Au bout du constat sur le financement des syndicats, le rapport détaille 29 propositions pour améliorer les choses. Aucune d'entre elle n'est extrême, elles relèvent même d'un parfait bon sens, et pourraient très bien faire l'unanimité. Elles sont regroupées en trois objectifs : plus de transparence (ce qui passe notamment par davantage de rigueur comptable), plus de militants et une meilleure représentativité. Rien qui ne mette en danger les syndicats donc.

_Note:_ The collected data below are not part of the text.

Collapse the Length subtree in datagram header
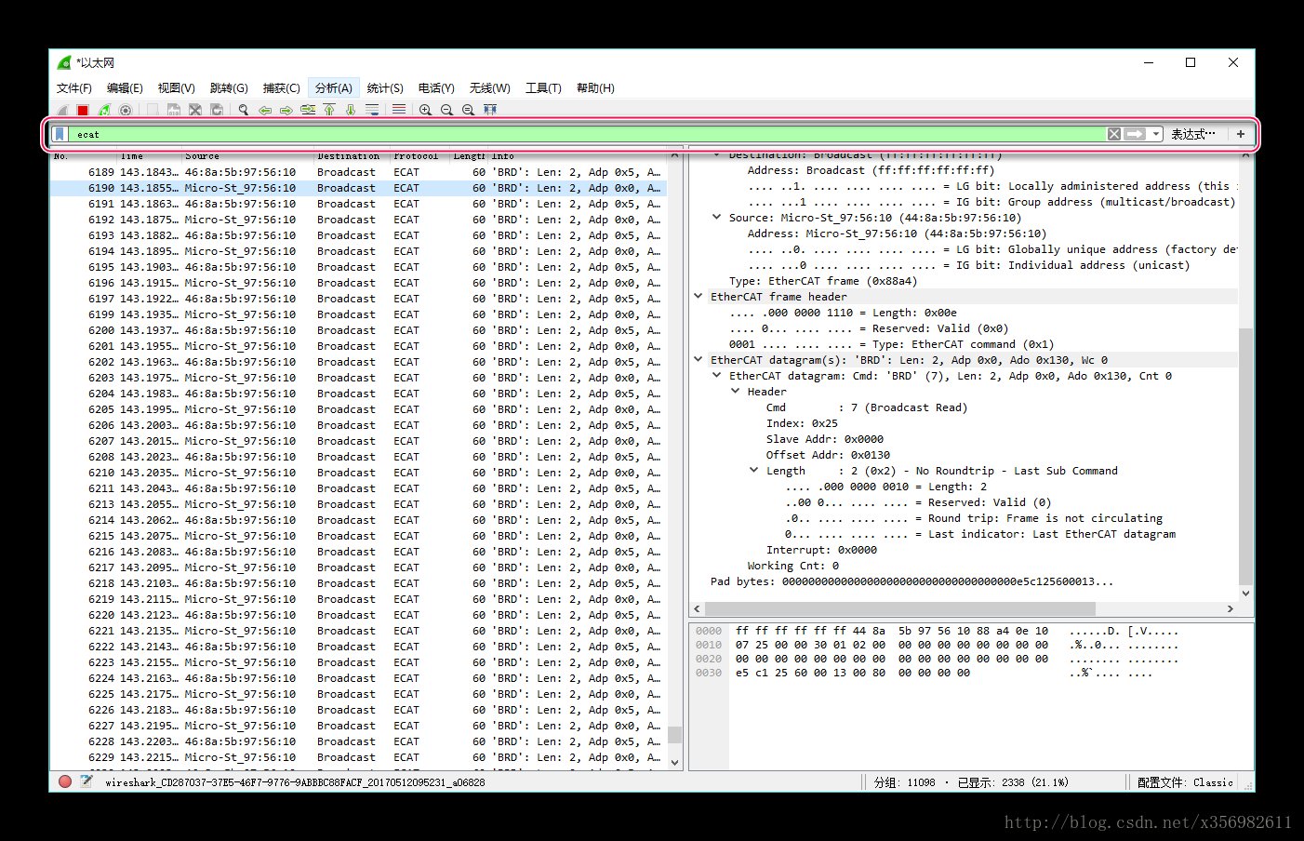The width and height of the screenshot is (1304, 841). pyautogui.click(x=754, y=471)
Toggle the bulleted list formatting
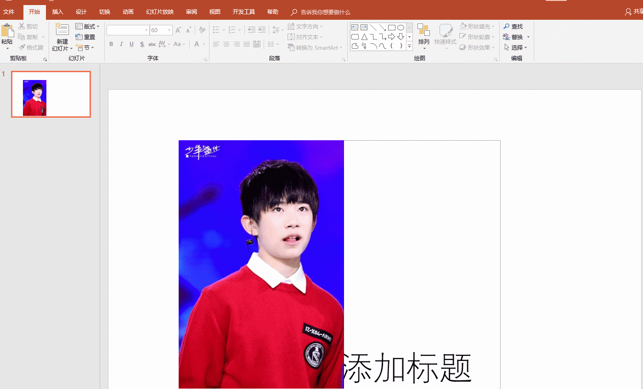Image resolution: width=643 pixels, height=389 pixels. (x=216, y=29)
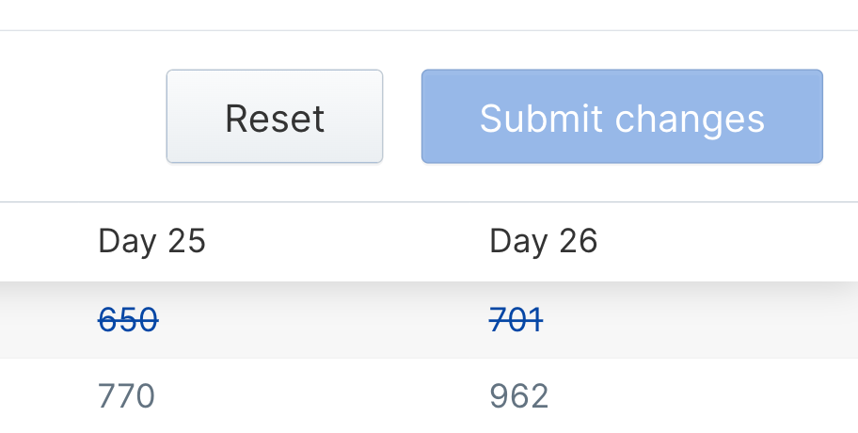The image size is (858, 433).
Task: Open the deleted 701 entry under Day 26
Action: point(516,320)
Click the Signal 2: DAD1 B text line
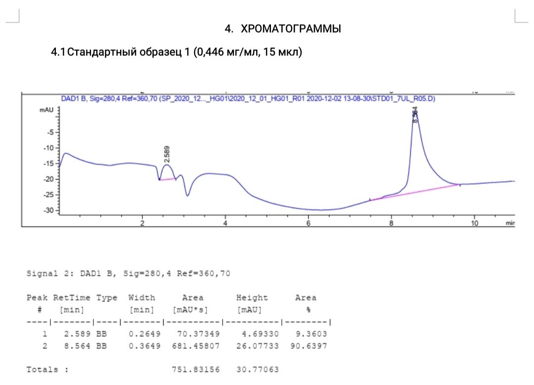The width and height of the screenshot is (534, 385). 128,273
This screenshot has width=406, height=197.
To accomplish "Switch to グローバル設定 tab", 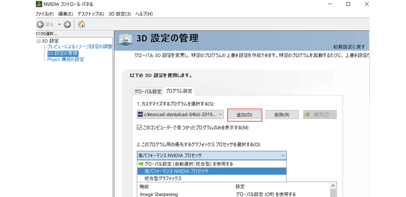I will coord(148,92).
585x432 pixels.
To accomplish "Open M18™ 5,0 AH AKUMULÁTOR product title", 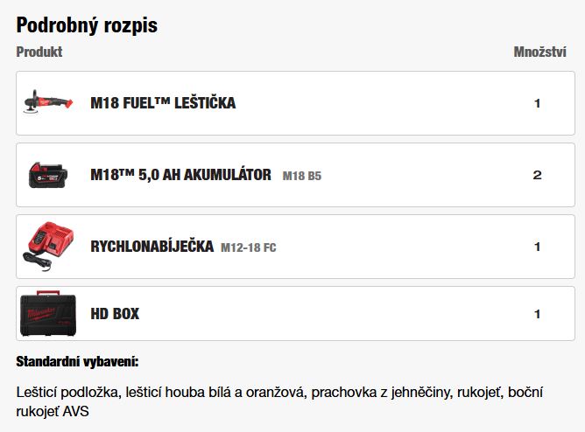I will [x=181, y=175].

Dès lors, la vraie question, c'est pourquoi autant de panique autour d'un rapport tout à fait raisonnable ? Les syndicats contestent certains passages, mais le manque de soutien voire l'hostilité nette des députés envers ce rapport est plus marquant. C'est à croire qu'ils ne l'ont pas lu, ou ne serait-ce que survolé même. Gouvernement et parlement n'osent pas regarder la tambouille des organisations syndicales, ils s'y refusent délibérément, alors que tout le monde se lamente du faible nombre d'adhérents des syndicats et de leur représentativité douteuse. Pour avoir la paix sociale, le sujet des syndicats devient lui-même totalement tabou. Ce qui laisse penser que la priorité de ceux-ci n'est plus la défense de leurs adhérents, mais leur propre préservation dans les conditions d'existence actuelles. Comment s'étonner qu'il finisse par y avoir des zones de non droit, telles que celle créée par la CFDT à SeaFrance ? Au delà de ses bonnes mesures, le principal enseignement du rapport Perruchot se trouve donc dans son incroyable réception : les syndicats ne sauraient être un sujet de discussion en soi. Voilà qui n'a rien de rassurant.